The three types of illegal rubbish dumpers, and the squad trying to catch them
By Adam Carey
On a roadside in Dallas, a sprawling pile of household junk has swallowed the nature strip outside a house.
Dumped by a recently departed tenant, the mountain of mattresses, furniture and other domestic detritus has been strapped with fluorescent orange tape. “Illegally dumped rubbish. Remove items immediately,” it reads.
The City of Hume’s waste response team is a state-first unit that patrols the city’s streets, hunting for dumped rubbish.
The team of eight, who have been working for about a year, has two main aims: to find the many piles of dumped rubbish that litter the municipality, and to door-knock residents and speak to them about better ways to dispose of it.
Hume, in Melbourne’s outer north and covering suburbs including Broadmeadows, Craigieburn and Meadow Heights, has a rubbish problem.

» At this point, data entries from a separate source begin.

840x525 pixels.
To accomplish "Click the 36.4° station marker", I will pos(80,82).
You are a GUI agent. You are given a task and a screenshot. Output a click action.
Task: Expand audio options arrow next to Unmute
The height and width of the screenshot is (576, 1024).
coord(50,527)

The council spends on average $4.7 million of ratepayers’ money every year cleaning up illegally dumped rubbish. In the 2023-24 financial year, it responded to 11,998 incidents of rubbish dumping – about 33 a day.
If you are reading this article on our app and the interactive does not load, click here.

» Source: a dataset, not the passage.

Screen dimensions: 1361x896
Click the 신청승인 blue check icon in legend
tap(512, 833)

An Age survey of 677 council candidates found that integrity, roads and the environment were among the top three issues identified by more than 30 per cent of candidates.
Use the interactive to see what candidates in your area say about key issues.
Rubbish ranked fourth, with 19.2 per cent of respondents including it, except in Hume, where it topped the list.
Aitken ward candidate and former Hume mayor Joseph Haweil said too many residents took a view that everyone else dumped their rubbish on the street, so why shouldn’t they.
“Over time, when people just keep doing the same thing, which is dumping rubbish, it creates a culture that it is acceptable to do it,” Haweil said.
“So you need to build into people that no, this is illegal, it’s the wrong thing to do. And you may dump it, but if council picks it up in a week, or in two weeks or three weeks, it doesn’t make it right.”
Waste response officer Mick Brooks said there were three main categories of dumpers: often first-generation migrants, who wrongly assume the council clears it without charge; those leaving items out as an offering for others who might want it; and those who just don’t care.
The council has begun to offer residents two free tip vouchers a year, on top of two hard rubbish collections.
“I think it’s fair to say over the last four years that we have put in really innovative and radical solutions to try and address some of this stuff,” Haweil said.
But council data, based on evidence gathered from CCTV footage, suggests as much as 60 per cent of rubbish is dumped by people from outside the municipality. Often this will be large commercial loads such as building waste, dumped in parks in the dead of night.
“We’ve also got cowboys that are doing illegal rubbish removal,” said Jack Medcraft, a long-serving councillor and 2024 candidate in the Jacksons Creek ward. “Someone will have a load of building waste or whatever to get rid of. They’ll do it in a skip. And then that skip will end up dumped down one of the side roads.”
Medcraft has pushed for the council to introduce a “dob in a dumper” program, in which offenders are exposed on social media. But he acknowledges that many who do it deliberately know how to cover their tracks.
“We’ve caught some of them, but some of these trucks wear false number plates,” he said.